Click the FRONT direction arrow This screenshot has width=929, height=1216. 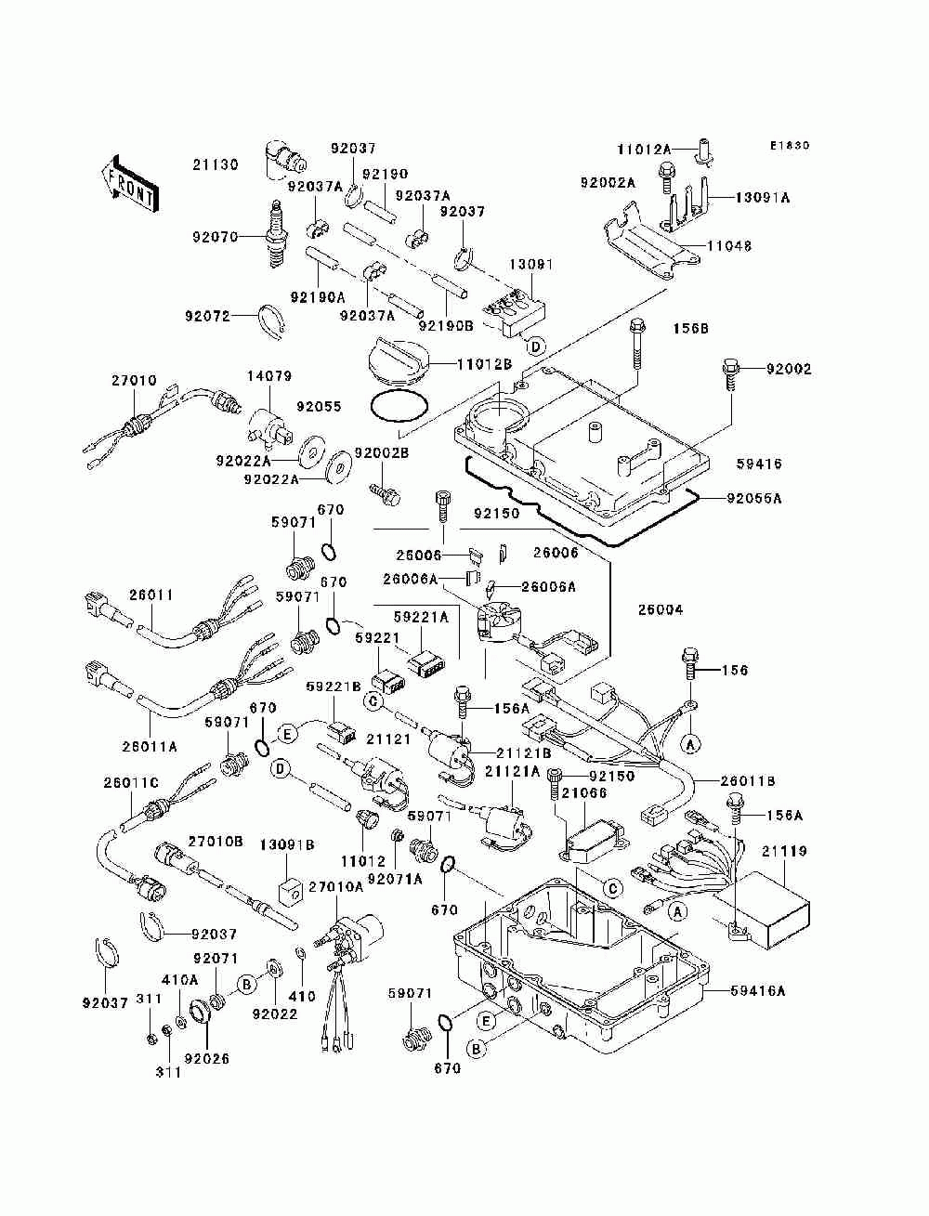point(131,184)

----

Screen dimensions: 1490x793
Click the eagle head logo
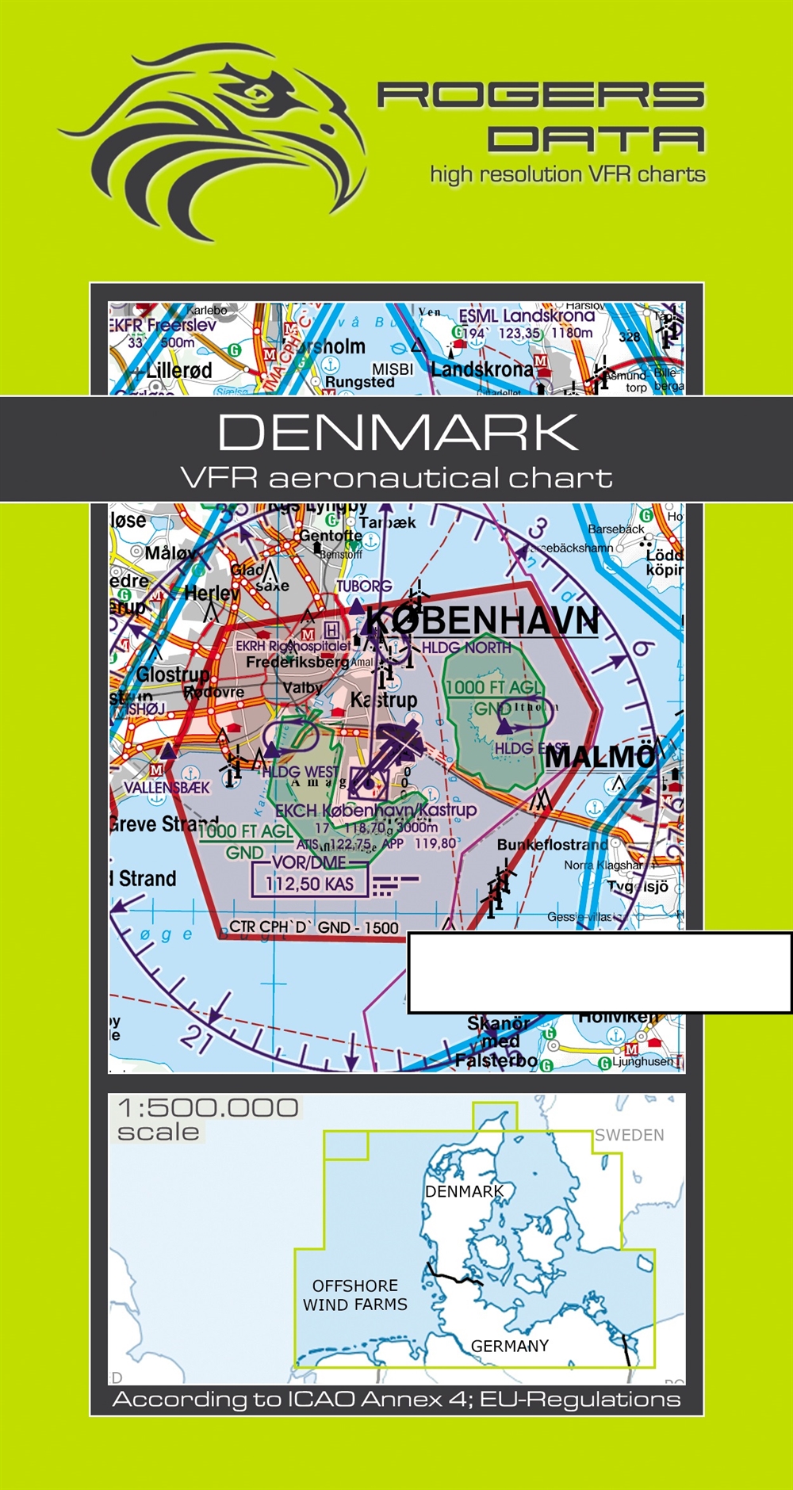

----

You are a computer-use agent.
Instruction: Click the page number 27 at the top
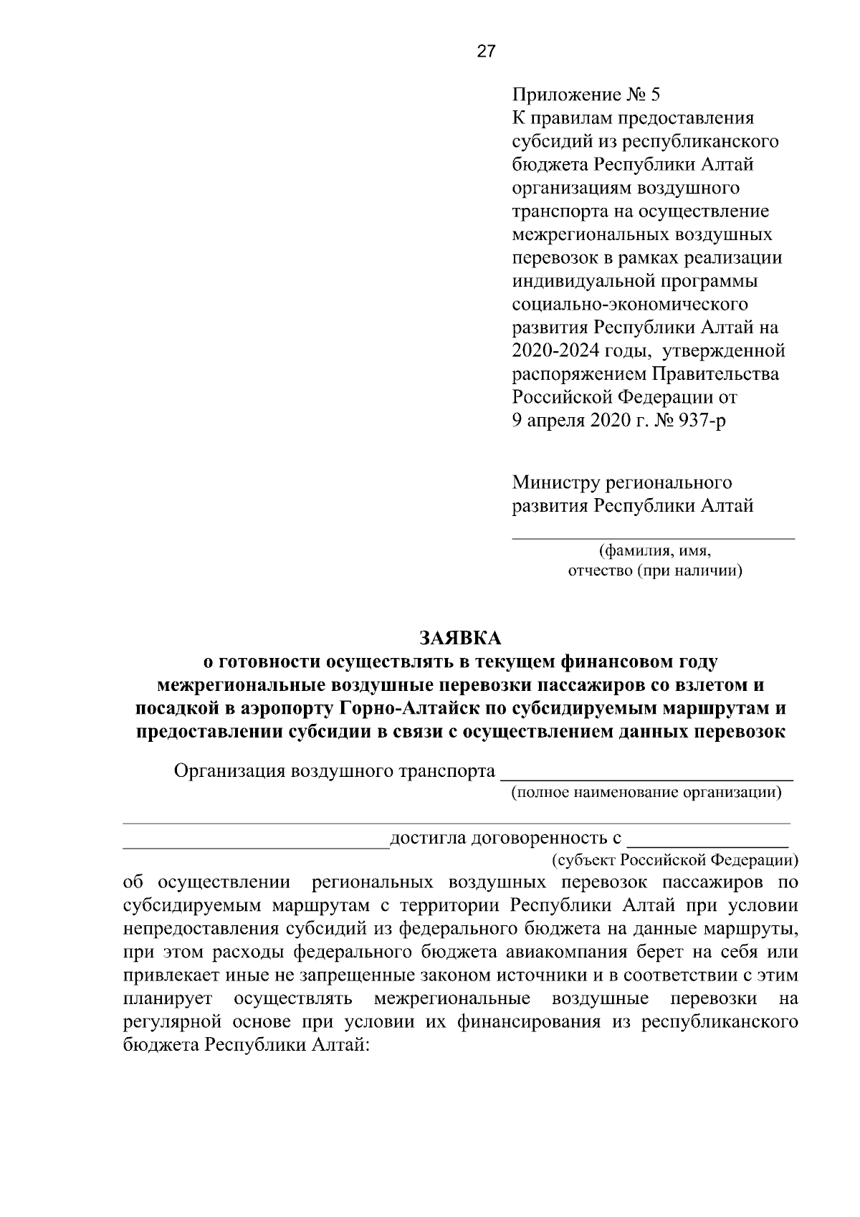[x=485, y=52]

----

Copy out the data from the line containing "You are a computer-use agent." through the line containing "[x=485, y=52]", both lines included, with no changes. Omit the pictures.

▶ **Exercise output**:
You are a computer-use agent.
Instruction: Click the page number 27 at the top
[x=485, y=52]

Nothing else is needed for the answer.